本发明实施例所述的叶酸和VB12抗原、抗体、标准品来自于山东绿都生物科技有限公司;
本发明实施例所述的ETPTA,HMPP,NHS,盐酸多巴胺,抗坏血酸:阿拉丁试剂(上海)有限公司;
本发明实施例所述的BSA,EDCHCl,PBS,CTAB,K2CO3:北京索莱宝生物技术有限公司;
本发明实施例所述的荧光染料ICG,PEG:西安瑞禧生物技术有限公司;
本发明实施例所述的玻璃纤维纸:上海金标生物科技有限公司;
本发明实施例所述的Whatman微孔滤膜:天津普瑞思生物科技有限公司;
本发明实施例所述的凝胶成像仪:ChemiDoc MP,美国Bio-Rad公司;
下面结合实施例来详细说明本发明。
实施例1纸基微流芯片的构建
血红蛋白检测层:1cm×1cm含量子点-适配体荧光探针的玻纤纸利用胶水粘贴于滤纸背面亲水区位置;加样层:亲水区的滤纸剪除,1cm×1cm微孔滤膜利用胶水粘贴于加样层亲水区;荧光层:将1cm×1cm铁蛋白、FA和VB12抗体修饰的超亮纳米簇玻纤纸用胶水分别粘贴于对应的亲水区位置;富集层:将偶联铁蛋白、FA和VB12生物识别元件的微针分别粘贴于滤纸对应的亲水区位置,随后,血红蛋白检测层→加样层,富集层→荧光层,荧光层→加样层的方式折叠组装,储存于4℃备用。芯片结构与折叠结构如图1-2所示。
实施例2基于荧光猝灭的血红蛋白检测方法构建
1、双孢菇量子点合成:将5g压碎的双孢菇和20mL蒸馏水密封在50mL聚四氟乙烯内衬的不锈钢高压釜中200℃下水热碳化反应5h,自然冷却的量子点溶液通过0.22μm过滤器透析处理,去除小分子和盐分以供进一步使用。

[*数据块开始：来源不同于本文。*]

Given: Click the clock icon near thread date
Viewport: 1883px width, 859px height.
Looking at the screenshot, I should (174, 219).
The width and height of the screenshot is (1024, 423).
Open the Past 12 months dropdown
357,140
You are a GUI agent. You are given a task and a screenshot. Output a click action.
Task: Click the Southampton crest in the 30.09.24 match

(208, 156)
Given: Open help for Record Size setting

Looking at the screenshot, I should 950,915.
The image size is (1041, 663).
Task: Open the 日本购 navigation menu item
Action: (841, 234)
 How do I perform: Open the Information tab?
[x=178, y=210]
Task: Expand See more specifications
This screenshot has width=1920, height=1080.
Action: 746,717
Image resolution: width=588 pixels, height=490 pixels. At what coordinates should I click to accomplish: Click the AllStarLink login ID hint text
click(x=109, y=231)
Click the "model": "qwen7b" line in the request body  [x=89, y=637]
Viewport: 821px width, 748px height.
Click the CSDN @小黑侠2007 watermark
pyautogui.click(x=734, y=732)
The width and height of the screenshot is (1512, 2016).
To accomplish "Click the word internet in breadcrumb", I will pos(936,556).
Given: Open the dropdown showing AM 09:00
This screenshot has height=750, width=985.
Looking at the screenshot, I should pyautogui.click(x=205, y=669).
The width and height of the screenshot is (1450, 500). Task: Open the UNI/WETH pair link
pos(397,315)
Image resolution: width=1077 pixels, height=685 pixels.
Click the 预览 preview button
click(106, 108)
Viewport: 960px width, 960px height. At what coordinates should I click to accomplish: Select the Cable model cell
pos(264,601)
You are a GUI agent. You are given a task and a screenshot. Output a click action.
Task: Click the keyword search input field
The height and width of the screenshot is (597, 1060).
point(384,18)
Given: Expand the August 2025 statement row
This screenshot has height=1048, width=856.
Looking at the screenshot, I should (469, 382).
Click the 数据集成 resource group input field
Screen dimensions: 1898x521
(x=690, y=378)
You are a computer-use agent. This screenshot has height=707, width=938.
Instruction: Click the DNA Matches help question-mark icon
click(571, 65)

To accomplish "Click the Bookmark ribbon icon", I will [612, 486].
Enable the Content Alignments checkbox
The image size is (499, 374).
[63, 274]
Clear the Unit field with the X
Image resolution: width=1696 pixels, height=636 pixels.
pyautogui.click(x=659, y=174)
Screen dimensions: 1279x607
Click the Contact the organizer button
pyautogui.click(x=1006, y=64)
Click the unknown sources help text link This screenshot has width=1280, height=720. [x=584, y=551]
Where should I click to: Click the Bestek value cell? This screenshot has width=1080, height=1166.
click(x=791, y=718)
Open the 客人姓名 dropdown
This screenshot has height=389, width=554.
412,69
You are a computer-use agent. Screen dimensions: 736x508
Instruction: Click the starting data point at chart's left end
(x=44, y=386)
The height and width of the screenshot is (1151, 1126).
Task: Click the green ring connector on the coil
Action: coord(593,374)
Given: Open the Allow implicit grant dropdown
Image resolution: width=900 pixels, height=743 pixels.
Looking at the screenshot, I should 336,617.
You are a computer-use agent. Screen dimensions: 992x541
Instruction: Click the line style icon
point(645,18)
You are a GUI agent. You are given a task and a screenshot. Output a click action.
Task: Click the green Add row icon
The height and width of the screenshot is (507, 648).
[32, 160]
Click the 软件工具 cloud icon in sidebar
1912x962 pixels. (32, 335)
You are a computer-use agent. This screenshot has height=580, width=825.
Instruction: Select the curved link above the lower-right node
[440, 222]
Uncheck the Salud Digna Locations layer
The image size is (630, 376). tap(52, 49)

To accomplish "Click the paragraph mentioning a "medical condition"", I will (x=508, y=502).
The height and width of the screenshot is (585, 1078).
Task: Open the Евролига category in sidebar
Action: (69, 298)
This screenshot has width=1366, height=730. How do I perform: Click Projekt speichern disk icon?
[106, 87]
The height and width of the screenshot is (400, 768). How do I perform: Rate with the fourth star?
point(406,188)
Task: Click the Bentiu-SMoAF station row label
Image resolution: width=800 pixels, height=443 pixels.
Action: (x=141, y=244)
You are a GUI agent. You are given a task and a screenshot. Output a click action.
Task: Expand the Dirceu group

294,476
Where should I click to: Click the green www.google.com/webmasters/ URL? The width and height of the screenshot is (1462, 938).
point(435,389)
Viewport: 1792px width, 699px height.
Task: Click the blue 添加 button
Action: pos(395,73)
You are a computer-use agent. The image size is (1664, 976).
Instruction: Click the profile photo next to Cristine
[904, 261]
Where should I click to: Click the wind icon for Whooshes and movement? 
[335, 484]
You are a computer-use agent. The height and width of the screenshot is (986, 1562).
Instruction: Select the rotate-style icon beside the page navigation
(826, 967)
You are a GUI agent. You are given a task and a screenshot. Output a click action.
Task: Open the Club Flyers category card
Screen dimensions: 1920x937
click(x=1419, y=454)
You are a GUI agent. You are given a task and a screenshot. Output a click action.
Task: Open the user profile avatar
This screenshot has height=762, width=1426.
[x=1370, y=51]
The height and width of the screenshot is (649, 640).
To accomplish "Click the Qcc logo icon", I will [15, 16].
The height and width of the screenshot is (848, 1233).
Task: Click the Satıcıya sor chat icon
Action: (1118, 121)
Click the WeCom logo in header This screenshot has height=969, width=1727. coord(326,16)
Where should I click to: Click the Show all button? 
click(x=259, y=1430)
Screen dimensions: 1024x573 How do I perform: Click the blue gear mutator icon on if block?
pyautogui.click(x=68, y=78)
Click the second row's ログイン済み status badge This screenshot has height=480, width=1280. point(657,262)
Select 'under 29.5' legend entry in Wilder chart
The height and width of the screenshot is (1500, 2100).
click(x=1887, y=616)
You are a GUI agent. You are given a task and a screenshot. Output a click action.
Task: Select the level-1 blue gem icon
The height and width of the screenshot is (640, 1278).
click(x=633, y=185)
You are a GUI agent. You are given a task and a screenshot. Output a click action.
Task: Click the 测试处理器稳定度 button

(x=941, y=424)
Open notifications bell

2、量子点-适配体荧光探针合成:200μL核酸适配体、50μL 1-乙基-(3-二甲基氨基丙基)碳二亚胺盐酸盐(EDCHCl,10mg/ml)和50μL N-羟基琥珀酰亚胺(NHS,10mg/ml)加入1mL量子点溶液,振荡反应1h制成。核酸适配体的核苷酸序列如SEQ ID NO:1所示。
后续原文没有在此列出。